Elle serait la cause de pathologies respira­toires – Les citoyens réclament la fermeture de la carrière d’El Kelaâ

1

La population de cette région de Kabylie subit de plein fouet les effets délétères d’une carrière d’agrégats implantée à quelques enca­blures des habi­tations. La dynamite qu’on y fait exploser depuis des lustres provoque des lézardes dans les murs des maisons et incommode au plus haut point la vie de plusieurs citoyens. Des désagréments qui semblent incommensurables. Des habitants du villa­ge nous signalent que la nuisance sonore touche particulièrement les enfants de l’école primaire dont la scolarité s’en trou­ve perturbée.

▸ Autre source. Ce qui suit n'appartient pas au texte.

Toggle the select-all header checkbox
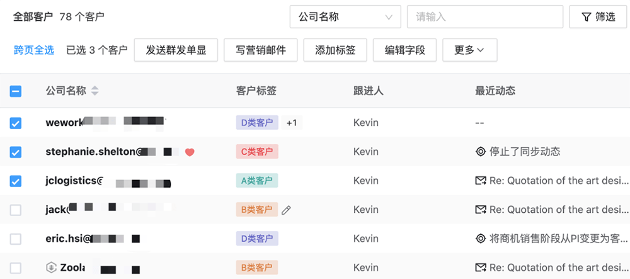630x279 pixels. pos(16,91)
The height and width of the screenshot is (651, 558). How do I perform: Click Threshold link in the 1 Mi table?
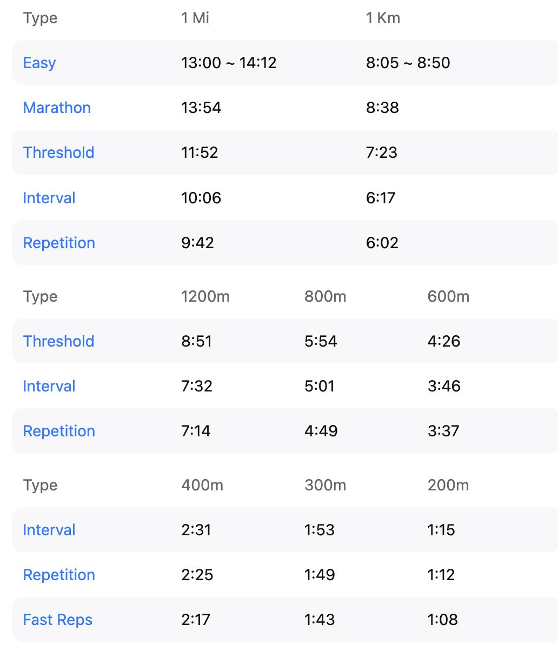click(58, 152)
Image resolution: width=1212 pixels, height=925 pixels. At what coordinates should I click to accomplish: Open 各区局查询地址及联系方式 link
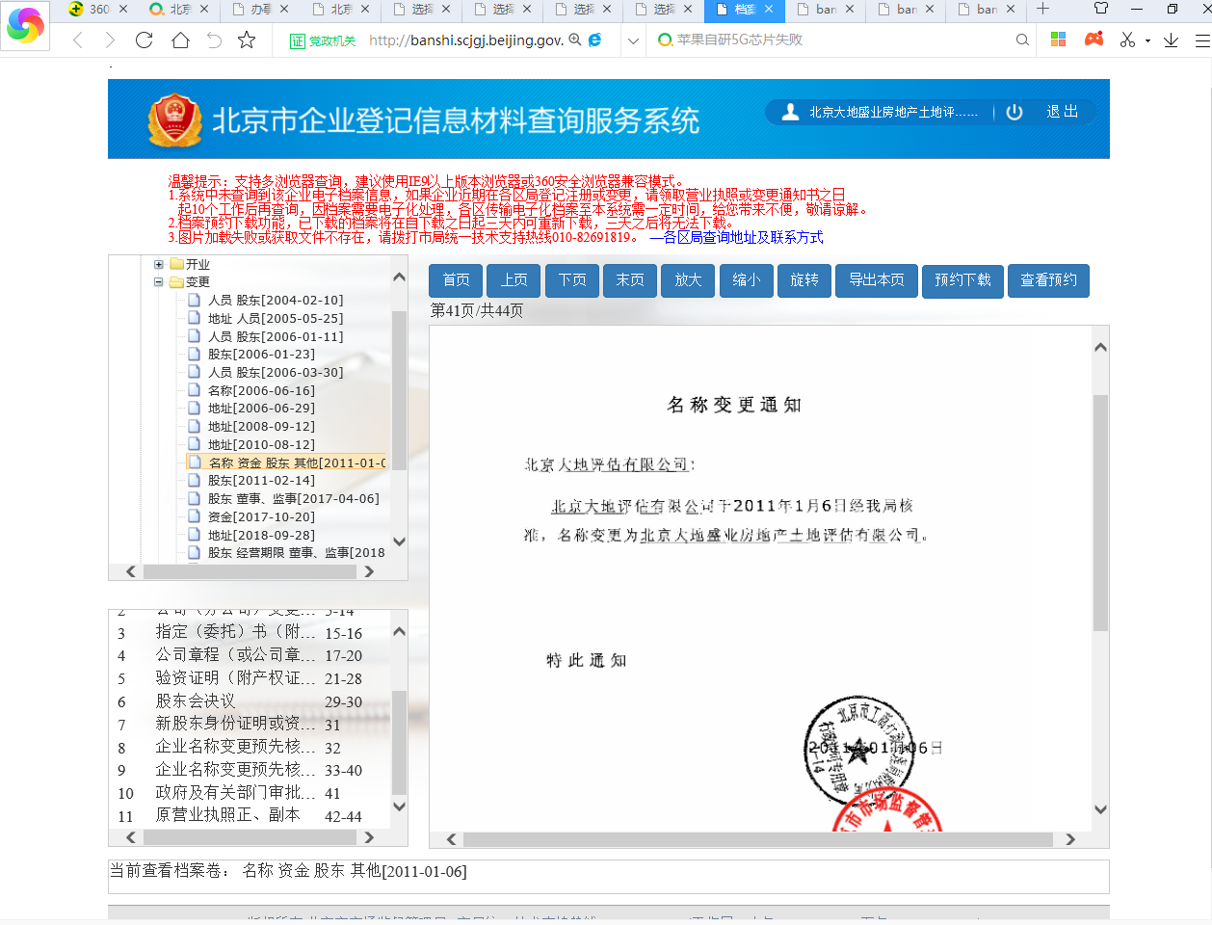tap(737, 237)
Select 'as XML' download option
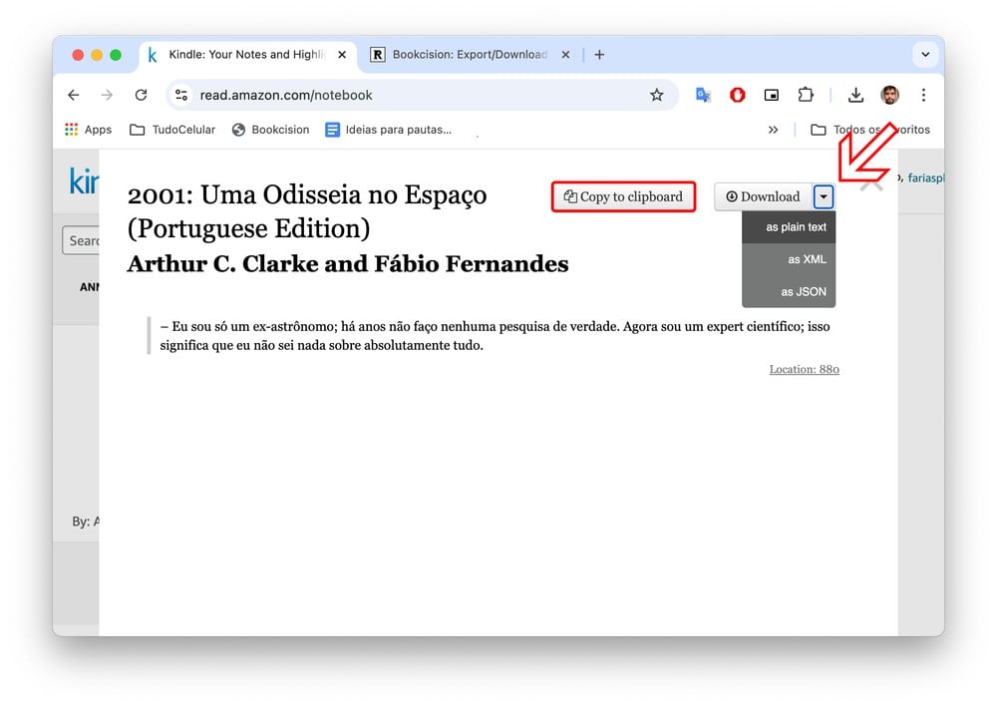The height and width of the screenshot is (706, 997). (806, 259)
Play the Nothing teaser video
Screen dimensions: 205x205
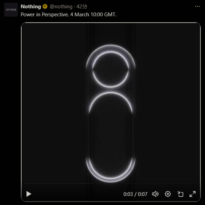29,194
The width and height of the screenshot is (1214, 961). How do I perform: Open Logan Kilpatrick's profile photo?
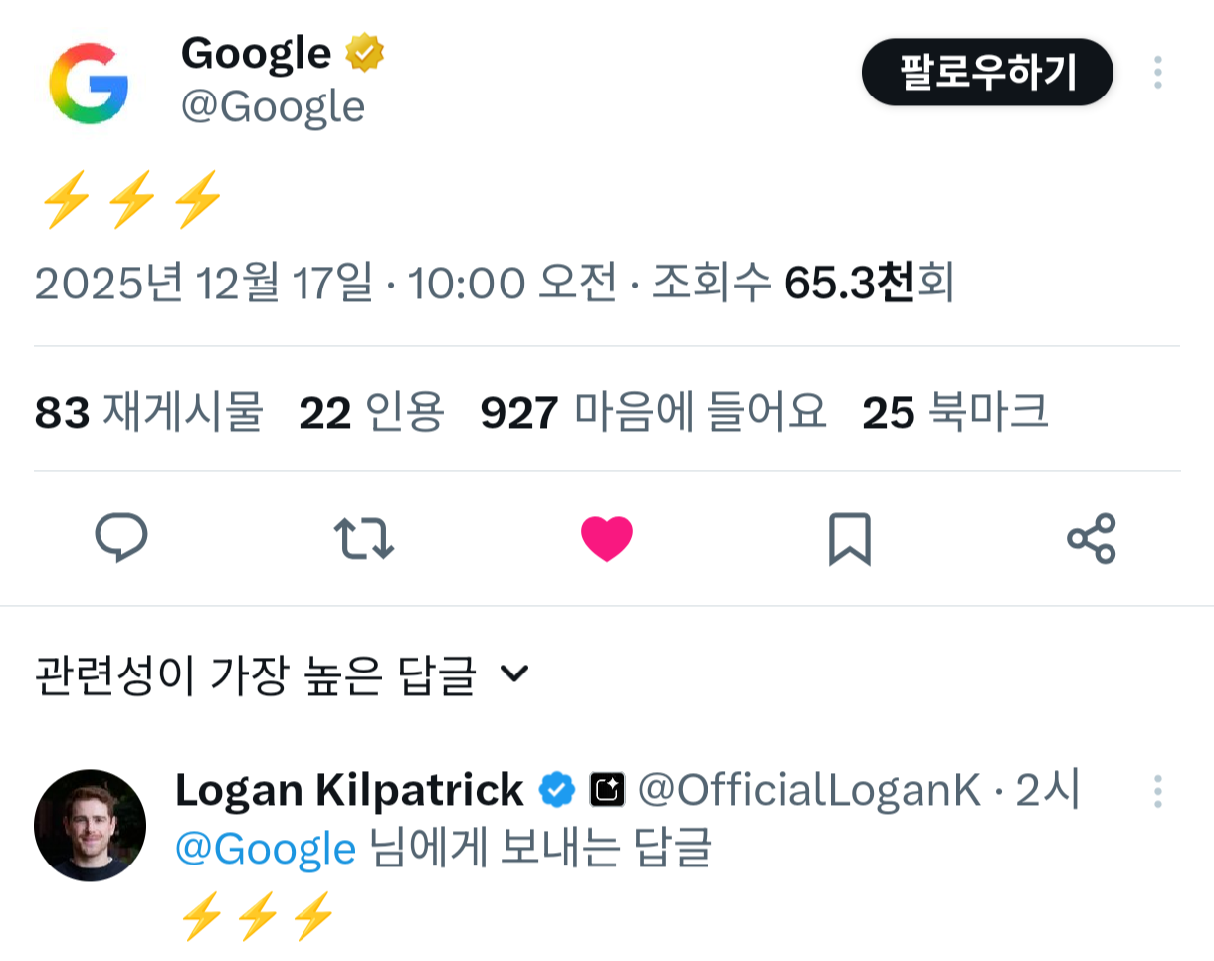(x=90, y=825)
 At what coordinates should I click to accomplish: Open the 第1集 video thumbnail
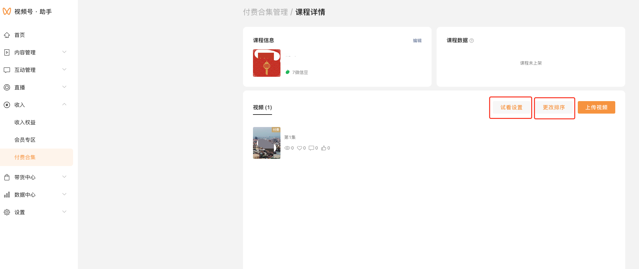[x=266, y=143]
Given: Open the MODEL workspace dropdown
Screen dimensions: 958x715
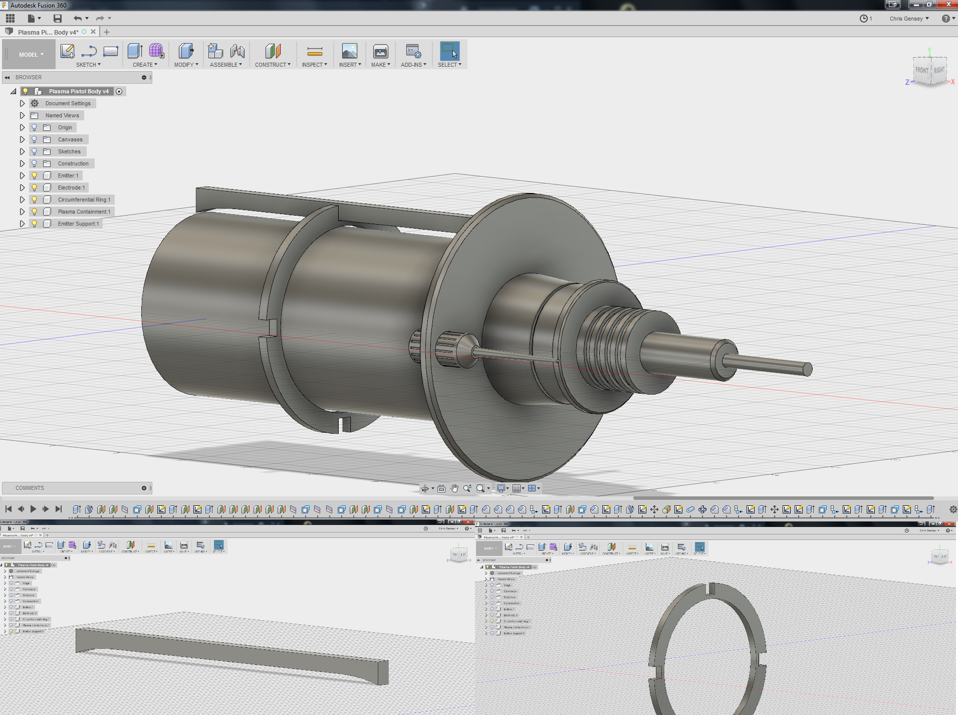Looking at the screenshot, I should click(x=31, y=55).
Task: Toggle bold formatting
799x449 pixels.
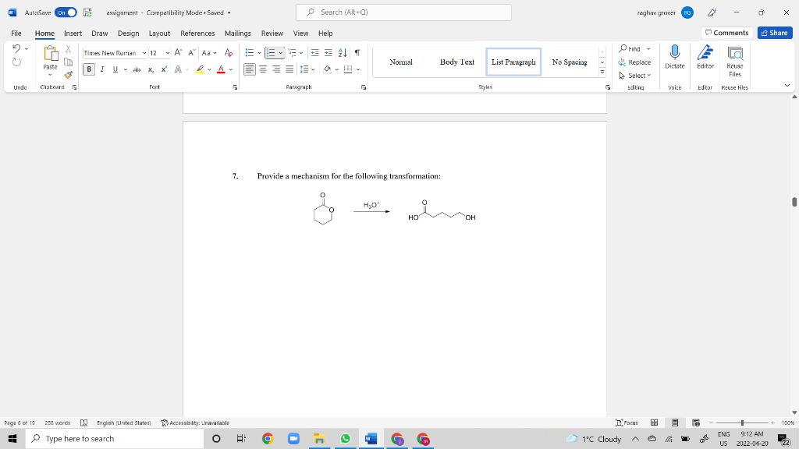Action: tap(90, 69)
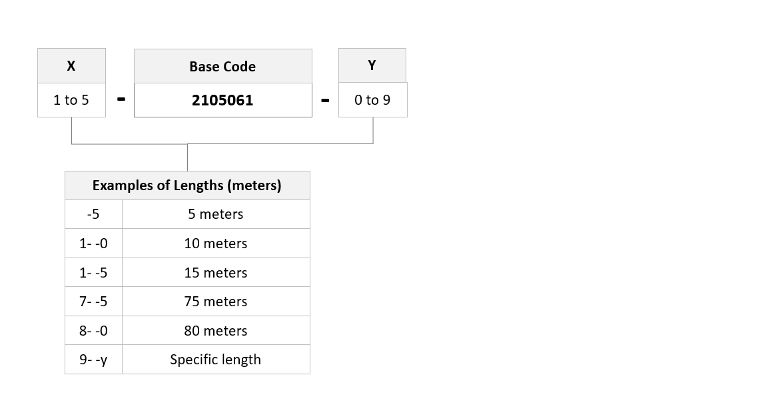Select the '1- -5' code cell
This screenshot has height=415, width=782.
[93, 272]
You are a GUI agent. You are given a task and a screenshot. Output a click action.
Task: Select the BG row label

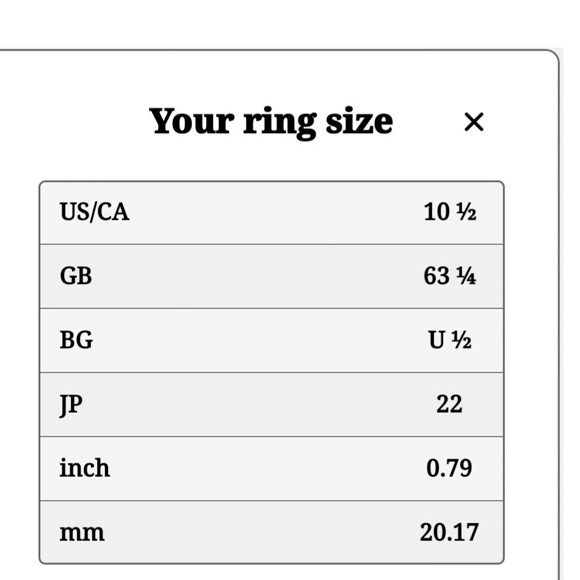click(x=76, y=340)
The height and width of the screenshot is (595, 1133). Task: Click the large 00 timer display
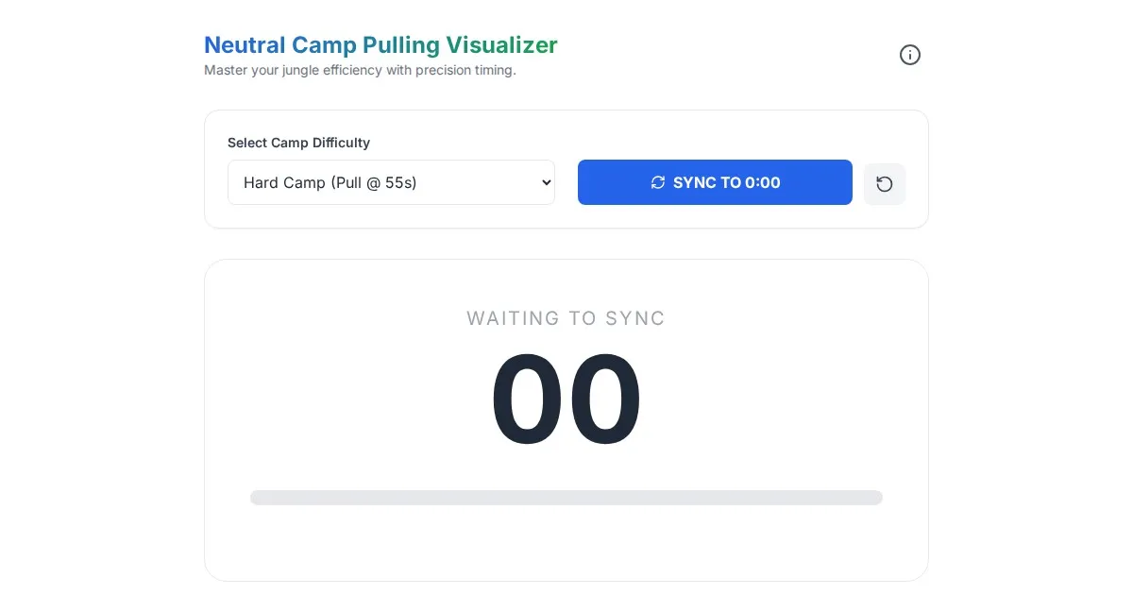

L’exploitation de la carrière crache sans vergogne d’énormes quantités de poussière, polluant la vue avant de s’en aller souiller l’eau et s’incruster dans les végétaux. La poussière générée par la carrière s’insinue insidieusement dans les voies respira­toires. En somme, un vrai danger pour la santé publique qui ne dit pas son nom. En effet, on peut imputer à cette pollution une bonne partie des affections respiratoires enregistrées chez la popu­lation habitant près du site. Un villageois de la région nous relate le douloureux cas de ces trois jeunes frères qui souffrent d’asthme bron­chique à cause de la fameuse carrière. Le lien entre la pollution atmosphérique et ces pathologies respira­toires semble évident même si, en l’absence d’étude épidémiologique, il est impossible de tirer des conclusions définitives. Une chose est tout de même certaine : il n’y a pas eu d’études approfondies qui peuvent confirmer le degré d’impact de cette carrière sur l’environnement et la santé publique.

Les habi­tants d’El Kelaâ, qui conti­nuent de pâtir de cette car­rière, nous disent avoir interpellé les autorités à plusieurs reprises, mais en dehors de tout cadre orga­nisé. Le retour d’écoute se fait attendre.